A recent study finds that children with this type of yeast called Pichia were at much more at risk of contracting asthma at an early age. (Photo : Thomas Trutschel/Photothek via Getty Images)

A recent study by microbiologists at the University of British Columbia has revealed that yeast found in the gut of newborn babies in Ecuador, is a strong predictor that these babies will possibly develop asthma in their childhood. The findings of the new study shade more light on the previous understanding of the role of micro-organisms in the overall health of humans.

"Children with this type of yeast called Pichia were much more at risk of asthma. This is the first time anyone has shown any kind of association between yeast and asthma," a microbiologist at UBC, Brett Finlay said.

In previous studies conducted by the researchers, they were able to identify four different gut bacteria in Canadian children that could possibly reduce or even prevent the risk of contracting asthma, if present in the first 100 days of the children's life. However, the researchers, in this follow-up study, repeated the experiment utilizing the fecal samples and health data from 100 children in a rural village in Ecuador, according to Medical Express.
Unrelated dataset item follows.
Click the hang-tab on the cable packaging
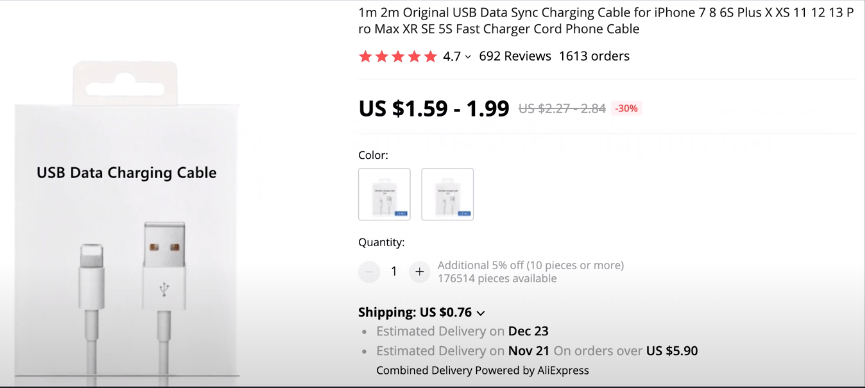 (x=125, y=83)
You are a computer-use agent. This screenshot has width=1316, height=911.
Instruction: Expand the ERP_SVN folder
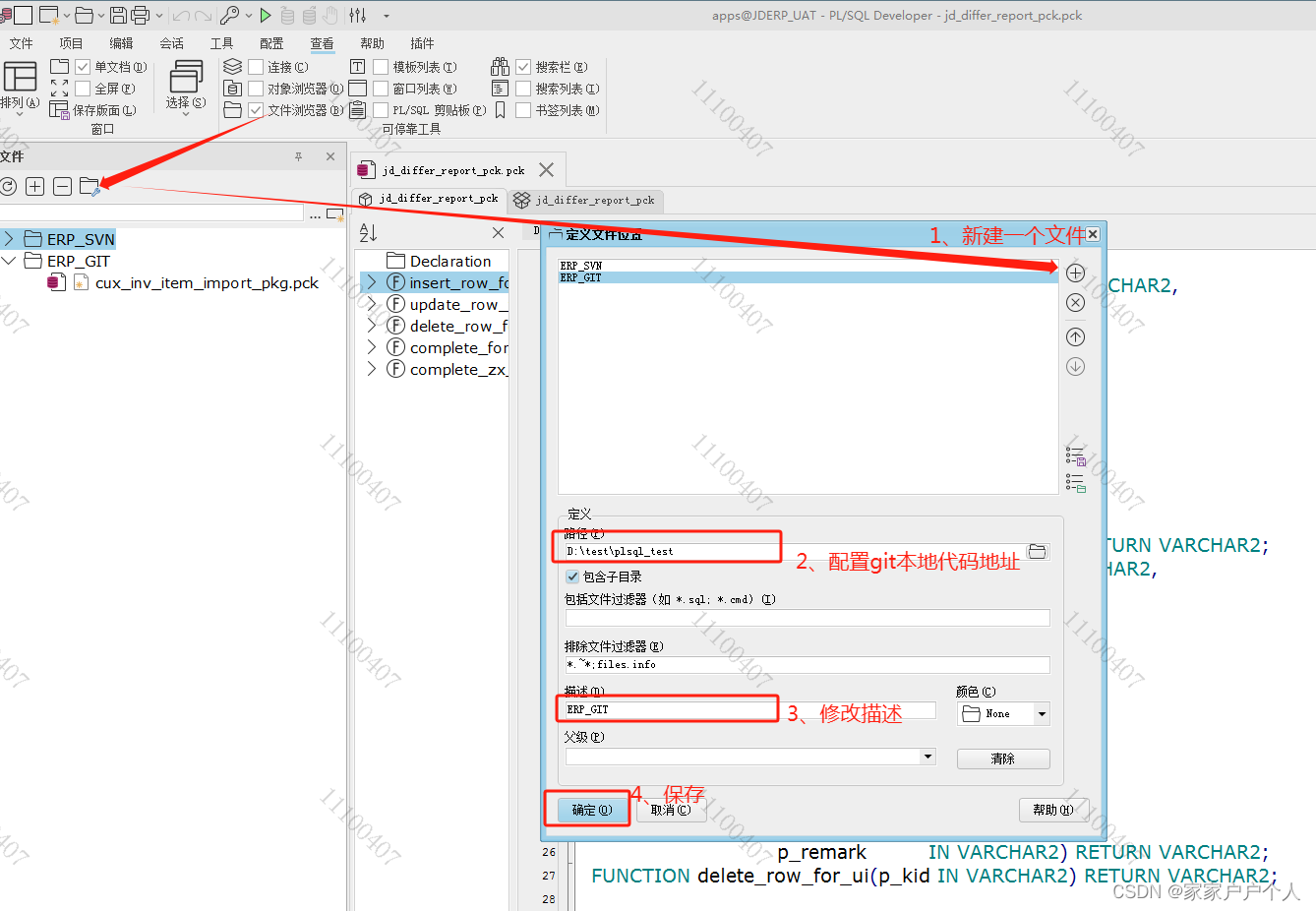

The researchers were motivated to conduct their study in these regions as Canada and Ecuador are reported to both have high rates of asthma with up to 10 percent of the entire population suffering from the condition.

The researchers were amazed to find that although gut bacteria plays a key role in preventing asthma in Ecuador, the condition is strongly linked to the presence of a microscopic yeast or fungus known as Pichia. The yeast is said to be the major cause of Asthma in early years of a person's life, according to Science Daily.

However, rather than helping to prevent the condition, the researchers found that the presence of Pichia in these early days increase the risks of children to contract asthma. The findings of the study also suggest there could be another link between the risk of contracting asthma in babies and the hygiene of the environment for Ecuadorian children. The researchers noted, as part of the study, whether children had access to clean water.